Posts made by Glenys Hanson

Moodle in English -> Lounge -> Setting up a Moodle -> Re: Setting up a Moodle

by Glenys Hanson -

Hi Edward,

Just to second what Mary Cooch has already said, it is really quite easy for an "ordinary" teacher (I'm another example, but less expert than Mary) to be the admin of their own Moodle. It does take a little time though. big grin

But as you've already seen, there's a whole bunch of people willing to help on the Using Moodle forums.

Cheers,

Glenys

Hi Vernellia,

What do you mean by, "the where it is set up won't work"? The Question & Answer forum has always worked fine for me.

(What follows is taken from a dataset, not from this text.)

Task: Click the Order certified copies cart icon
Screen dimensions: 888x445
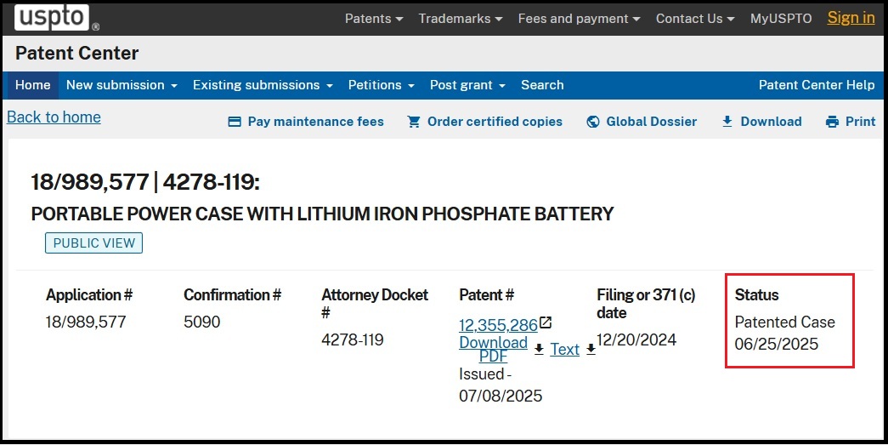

Could you maybe post a screenshot of what you see as not working?

You maybe need to create a dummy "student" so that you can see what happens from a student's point of view. In "teacher" role it appears quite differetly.

Cheers,

Glenys

Hi Oleg,

The way I deal with your dilemma, if I've understood it correctly, is to use two different Moodle activities: one for learning activities where they can ponder and have have as many tries as they wish, and another for testing whether or not they have a body of knowledge.That is, I use Hot Potatoes for learning activities, and Quiz for testing. Each of these can be used for both learning and testing, but not equally easily.

With Hot Potatoes it's easy to make the scoring invisible until the activity is finished, to give constructive feedback and, if necessary, links to outside resources (that's my way of doing what you suggest: letting students decide whether they need help or not). Presenting Hot Potatoes through QuizPort (Moodle 1.9) also allows the teacher to stipulate pre and post conditions to guide students through exercises in function of their level. (I don't actually use this: I tried and my adult students expressed extreme frustration!)

With Quiz it's easier to make a real test to evaluate a student's level. I use it for placement testing. It's easy to make it clear there's only one correct answer and no second tries. There is also more variety of question types. And you can analyse the results to see if what you think are "difficult" questions really stump more students.

Using the two different activities/modules also makes it clearer to students what the objective is: learning or testing.

Cheers,

Glenys;

PS. Loved your recent "rants" on a completely different subject. It was always perfectly clear to me that they were controlled "actors" rants.